Why the poller and webhook are separate

The two ingestion paths exist because databases expose their workload differently:

  • Trino emits an event when a query finishes, so a lightweight HTTP webhook is the natural fit.
  • PostgreSQL and CockroachDB expose cumulative statistics tables (pg_stat_statements, crdb_internal.statement_statistics), so a poller that samples those tables on an interval is the natural fit.

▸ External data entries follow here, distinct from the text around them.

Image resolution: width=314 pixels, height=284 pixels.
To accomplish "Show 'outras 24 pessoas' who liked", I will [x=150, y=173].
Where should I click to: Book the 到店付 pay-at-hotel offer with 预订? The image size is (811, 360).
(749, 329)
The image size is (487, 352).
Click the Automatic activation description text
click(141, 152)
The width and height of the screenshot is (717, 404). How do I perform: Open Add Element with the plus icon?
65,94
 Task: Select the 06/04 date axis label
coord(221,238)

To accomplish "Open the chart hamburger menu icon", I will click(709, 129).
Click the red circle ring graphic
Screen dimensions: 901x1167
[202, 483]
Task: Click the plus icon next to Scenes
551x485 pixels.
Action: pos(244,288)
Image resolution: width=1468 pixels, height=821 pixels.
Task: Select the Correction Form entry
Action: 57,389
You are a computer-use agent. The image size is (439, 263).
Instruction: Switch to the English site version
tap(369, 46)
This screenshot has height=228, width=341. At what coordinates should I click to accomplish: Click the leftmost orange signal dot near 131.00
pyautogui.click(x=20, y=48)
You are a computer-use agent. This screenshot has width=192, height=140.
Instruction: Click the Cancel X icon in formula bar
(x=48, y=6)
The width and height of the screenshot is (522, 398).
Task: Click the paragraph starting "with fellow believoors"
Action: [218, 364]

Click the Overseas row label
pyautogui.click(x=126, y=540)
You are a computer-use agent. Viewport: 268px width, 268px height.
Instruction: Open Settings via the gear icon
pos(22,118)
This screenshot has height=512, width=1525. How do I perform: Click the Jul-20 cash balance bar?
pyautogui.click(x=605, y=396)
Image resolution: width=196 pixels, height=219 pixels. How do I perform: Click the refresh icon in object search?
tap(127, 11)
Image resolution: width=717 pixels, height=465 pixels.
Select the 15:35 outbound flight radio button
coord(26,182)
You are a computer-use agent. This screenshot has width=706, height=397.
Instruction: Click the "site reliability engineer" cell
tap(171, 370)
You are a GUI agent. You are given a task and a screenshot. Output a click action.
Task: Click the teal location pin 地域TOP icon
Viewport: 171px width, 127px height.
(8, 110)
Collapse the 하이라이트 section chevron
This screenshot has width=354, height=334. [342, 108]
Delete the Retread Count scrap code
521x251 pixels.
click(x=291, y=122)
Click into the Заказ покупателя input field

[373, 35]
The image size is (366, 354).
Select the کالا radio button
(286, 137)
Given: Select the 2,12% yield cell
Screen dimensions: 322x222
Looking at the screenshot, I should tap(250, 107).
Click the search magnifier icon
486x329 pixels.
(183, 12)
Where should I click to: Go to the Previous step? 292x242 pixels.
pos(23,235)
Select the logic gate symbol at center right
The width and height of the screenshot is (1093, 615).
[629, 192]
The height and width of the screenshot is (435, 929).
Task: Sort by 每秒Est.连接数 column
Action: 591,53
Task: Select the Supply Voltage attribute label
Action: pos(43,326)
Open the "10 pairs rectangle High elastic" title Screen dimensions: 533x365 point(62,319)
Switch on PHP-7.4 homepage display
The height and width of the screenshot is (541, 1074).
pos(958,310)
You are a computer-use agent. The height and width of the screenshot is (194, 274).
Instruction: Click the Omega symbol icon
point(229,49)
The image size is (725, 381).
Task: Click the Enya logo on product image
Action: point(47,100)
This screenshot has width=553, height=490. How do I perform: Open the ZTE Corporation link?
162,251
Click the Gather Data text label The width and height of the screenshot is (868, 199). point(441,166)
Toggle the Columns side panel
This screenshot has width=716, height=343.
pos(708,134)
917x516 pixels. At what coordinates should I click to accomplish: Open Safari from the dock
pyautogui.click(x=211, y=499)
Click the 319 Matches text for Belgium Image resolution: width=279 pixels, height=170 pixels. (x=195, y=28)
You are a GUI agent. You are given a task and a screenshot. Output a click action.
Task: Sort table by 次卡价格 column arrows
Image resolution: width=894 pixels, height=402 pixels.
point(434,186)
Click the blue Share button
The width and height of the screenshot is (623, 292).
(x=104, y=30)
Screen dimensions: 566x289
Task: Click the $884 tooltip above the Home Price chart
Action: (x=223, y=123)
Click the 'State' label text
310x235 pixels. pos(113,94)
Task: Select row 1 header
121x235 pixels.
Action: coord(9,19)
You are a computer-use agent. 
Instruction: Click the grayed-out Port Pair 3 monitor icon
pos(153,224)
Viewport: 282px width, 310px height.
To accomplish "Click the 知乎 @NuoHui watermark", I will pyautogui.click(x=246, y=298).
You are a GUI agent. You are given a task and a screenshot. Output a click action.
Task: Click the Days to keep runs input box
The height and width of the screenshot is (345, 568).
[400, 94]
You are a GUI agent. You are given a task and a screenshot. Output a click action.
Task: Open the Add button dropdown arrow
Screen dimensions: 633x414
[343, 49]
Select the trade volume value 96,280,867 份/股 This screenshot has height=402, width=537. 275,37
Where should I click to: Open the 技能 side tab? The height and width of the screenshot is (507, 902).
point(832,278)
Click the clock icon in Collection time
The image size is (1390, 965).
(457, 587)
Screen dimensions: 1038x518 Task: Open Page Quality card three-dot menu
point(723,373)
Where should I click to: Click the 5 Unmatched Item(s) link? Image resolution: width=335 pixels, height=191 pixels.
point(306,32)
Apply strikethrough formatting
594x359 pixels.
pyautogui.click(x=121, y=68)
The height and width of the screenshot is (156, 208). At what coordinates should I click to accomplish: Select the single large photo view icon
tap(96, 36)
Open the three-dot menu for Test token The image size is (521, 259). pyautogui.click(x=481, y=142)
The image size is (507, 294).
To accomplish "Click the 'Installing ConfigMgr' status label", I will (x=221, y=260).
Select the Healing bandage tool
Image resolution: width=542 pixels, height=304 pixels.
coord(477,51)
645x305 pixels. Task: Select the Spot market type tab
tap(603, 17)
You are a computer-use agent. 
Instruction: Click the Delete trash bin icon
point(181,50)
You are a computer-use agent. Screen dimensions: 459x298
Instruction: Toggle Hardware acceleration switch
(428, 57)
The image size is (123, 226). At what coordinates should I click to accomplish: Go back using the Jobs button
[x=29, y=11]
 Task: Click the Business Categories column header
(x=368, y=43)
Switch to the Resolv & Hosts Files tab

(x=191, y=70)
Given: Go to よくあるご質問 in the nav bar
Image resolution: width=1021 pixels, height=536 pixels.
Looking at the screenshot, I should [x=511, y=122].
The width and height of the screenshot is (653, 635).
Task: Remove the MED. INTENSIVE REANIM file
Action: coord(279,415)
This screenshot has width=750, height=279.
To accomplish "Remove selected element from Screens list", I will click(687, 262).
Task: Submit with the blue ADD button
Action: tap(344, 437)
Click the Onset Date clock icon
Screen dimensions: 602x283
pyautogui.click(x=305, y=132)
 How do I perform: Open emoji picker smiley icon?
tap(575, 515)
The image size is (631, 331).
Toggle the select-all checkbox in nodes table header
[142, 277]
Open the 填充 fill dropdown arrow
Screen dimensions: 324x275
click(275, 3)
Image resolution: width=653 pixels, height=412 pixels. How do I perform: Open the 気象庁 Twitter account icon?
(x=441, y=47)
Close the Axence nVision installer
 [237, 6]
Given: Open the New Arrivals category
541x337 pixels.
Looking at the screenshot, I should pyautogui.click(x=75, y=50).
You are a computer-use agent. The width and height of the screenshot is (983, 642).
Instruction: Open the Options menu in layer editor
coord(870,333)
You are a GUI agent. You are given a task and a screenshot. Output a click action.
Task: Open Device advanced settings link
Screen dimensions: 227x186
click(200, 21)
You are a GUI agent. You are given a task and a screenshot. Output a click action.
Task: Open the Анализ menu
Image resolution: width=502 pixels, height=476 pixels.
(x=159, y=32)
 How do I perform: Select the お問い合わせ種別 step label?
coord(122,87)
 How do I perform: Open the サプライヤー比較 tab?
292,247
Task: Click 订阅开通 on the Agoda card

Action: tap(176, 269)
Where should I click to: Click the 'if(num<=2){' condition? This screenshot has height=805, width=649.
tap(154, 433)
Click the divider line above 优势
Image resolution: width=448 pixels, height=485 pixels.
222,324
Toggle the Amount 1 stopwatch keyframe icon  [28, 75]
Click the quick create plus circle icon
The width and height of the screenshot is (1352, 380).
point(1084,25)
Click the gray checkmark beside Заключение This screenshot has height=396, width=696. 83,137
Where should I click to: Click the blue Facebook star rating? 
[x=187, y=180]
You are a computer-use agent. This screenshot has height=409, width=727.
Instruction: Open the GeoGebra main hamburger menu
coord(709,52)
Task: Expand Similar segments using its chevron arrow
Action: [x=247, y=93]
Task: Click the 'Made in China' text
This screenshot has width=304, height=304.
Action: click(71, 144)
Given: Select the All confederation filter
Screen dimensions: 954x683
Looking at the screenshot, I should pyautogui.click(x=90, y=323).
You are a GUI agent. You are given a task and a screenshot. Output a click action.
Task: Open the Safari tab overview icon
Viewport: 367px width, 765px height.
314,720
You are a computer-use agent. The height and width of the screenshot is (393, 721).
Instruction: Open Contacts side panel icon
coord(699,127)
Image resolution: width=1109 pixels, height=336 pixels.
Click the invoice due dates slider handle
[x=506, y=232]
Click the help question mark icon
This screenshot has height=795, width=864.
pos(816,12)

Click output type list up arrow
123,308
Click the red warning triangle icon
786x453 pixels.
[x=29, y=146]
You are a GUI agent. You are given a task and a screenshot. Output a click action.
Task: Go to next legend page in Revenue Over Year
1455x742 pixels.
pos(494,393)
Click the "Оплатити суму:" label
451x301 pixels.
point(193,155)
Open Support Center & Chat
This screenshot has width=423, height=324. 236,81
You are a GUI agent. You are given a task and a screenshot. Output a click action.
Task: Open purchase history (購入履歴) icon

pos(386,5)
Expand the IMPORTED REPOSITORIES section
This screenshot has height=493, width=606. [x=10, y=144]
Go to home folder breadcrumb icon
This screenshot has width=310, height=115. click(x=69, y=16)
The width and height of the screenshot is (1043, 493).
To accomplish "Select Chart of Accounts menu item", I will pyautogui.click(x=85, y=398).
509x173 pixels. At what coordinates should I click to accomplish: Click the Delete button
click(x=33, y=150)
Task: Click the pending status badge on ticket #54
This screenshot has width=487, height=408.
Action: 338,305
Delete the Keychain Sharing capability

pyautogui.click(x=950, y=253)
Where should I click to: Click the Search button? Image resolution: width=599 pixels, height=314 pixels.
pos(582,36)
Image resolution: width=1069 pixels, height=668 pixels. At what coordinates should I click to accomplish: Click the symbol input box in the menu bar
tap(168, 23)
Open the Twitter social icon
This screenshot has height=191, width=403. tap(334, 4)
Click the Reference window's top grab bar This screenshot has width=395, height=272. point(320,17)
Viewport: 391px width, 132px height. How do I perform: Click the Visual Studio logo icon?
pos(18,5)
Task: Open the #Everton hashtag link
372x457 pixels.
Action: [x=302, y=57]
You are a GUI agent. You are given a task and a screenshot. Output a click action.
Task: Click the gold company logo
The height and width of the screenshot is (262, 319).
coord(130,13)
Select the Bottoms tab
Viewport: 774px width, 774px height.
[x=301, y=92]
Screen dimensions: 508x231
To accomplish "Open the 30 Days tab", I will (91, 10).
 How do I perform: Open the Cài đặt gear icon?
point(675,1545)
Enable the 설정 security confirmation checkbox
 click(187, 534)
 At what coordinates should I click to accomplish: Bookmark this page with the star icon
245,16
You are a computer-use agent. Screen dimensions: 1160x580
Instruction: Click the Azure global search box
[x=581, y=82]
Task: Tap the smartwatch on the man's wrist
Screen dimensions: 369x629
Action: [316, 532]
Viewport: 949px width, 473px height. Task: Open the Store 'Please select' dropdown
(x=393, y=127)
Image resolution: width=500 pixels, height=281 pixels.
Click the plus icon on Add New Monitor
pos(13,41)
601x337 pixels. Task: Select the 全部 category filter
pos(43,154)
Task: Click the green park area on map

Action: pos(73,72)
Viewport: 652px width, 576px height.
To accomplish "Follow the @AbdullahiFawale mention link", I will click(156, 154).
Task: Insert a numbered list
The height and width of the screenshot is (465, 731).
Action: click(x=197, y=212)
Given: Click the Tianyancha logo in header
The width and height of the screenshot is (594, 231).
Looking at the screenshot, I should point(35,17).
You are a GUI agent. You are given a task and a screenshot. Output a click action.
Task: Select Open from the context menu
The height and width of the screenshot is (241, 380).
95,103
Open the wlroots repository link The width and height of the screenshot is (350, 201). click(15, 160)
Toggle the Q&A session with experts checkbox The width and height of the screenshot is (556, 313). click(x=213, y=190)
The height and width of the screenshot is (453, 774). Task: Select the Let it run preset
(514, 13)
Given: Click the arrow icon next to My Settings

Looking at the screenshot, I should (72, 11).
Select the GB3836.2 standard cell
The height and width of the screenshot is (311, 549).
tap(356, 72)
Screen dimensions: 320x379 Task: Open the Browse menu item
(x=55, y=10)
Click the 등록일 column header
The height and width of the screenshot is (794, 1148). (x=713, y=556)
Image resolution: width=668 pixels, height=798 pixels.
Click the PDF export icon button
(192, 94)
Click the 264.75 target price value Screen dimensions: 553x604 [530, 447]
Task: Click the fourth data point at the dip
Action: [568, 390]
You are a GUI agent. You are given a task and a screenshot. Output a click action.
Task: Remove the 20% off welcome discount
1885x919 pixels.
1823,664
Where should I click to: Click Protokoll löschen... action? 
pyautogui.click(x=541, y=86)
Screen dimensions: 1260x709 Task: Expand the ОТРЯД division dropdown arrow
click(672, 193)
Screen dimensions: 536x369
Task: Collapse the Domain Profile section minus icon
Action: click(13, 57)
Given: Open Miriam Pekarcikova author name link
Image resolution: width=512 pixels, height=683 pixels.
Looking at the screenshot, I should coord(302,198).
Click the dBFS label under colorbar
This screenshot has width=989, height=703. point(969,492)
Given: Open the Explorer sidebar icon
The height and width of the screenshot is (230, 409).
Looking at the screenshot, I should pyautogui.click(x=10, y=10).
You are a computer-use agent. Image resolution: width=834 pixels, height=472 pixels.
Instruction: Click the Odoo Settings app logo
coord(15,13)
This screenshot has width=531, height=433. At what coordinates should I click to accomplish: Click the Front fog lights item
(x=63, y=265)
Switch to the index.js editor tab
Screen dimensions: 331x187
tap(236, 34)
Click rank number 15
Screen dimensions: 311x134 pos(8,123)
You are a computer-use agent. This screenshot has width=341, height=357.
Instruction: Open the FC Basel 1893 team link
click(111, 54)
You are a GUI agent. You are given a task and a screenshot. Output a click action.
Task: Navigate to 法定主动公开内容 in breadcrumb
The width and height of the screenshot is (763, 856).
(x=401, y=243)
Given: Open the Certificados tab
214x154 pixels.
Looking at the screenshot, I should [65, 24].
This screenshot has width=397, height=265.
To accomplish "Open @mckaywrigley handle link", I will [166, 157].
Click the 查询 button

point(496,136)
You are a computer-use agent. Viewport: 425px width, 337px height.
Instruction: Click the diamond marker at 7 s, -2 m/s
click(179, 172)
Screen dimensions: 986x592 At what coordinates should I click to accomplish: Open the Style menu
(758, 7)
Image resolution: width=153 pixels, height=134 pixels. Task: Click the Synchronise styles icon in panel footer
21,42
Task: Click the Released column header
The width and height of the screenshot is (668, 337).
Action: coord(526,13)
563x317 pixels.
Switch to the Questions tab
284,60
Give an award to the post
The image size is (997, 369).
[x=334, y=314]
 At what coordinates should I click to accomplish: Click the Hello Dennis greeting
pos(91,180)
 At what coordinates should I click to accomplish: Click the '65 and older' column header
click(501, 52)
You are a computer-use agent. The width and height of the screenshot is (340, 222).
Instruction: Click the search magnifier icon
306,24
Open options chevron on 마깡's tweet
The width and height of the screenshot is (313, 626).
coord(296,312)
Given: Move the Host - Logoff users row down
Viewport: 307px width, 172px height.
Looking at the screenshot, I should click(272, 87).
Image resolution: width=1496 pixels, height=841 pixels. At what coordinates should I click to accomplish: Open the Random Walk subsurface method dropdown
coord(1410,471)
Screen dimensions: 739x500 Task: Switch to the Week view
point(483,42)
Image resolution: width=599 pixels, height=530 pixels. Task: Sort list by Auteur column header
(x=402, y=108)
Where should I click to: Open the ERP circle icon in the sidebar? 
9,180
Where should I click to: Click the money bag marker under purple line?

Both funnel into the exact same SubmitQuery RPC, so the engine treats every query identically regardless of where it came from — it only branches on the engine label to pick the right parser and metadata provider.

Where state lives

StateStoreWritten by
Normalized query patternsnormalized_analyses (PostgreSQL)Engine
Raw query samplesraw_queries (PostgreSQL)Engine
Per-query recommendationsrecommendations (PostgreSQL)Engine
Workload insights (history)workload_insights (PostgreSQL)Engine

The engine is the only writer, which keeps the concurrency model simple: the poller and webhook are stateless forwarders, and the dashboard is read-only.

Extending to new engines

The architecture is deliberately pluggable. Adding a new database engine means implementing a parser, a schema/metadata provider, and an engine-specific LLM prompt, then either writing a new poller or submitting queries through the existing gRPC RPC. See Concepts for the interfaces involved.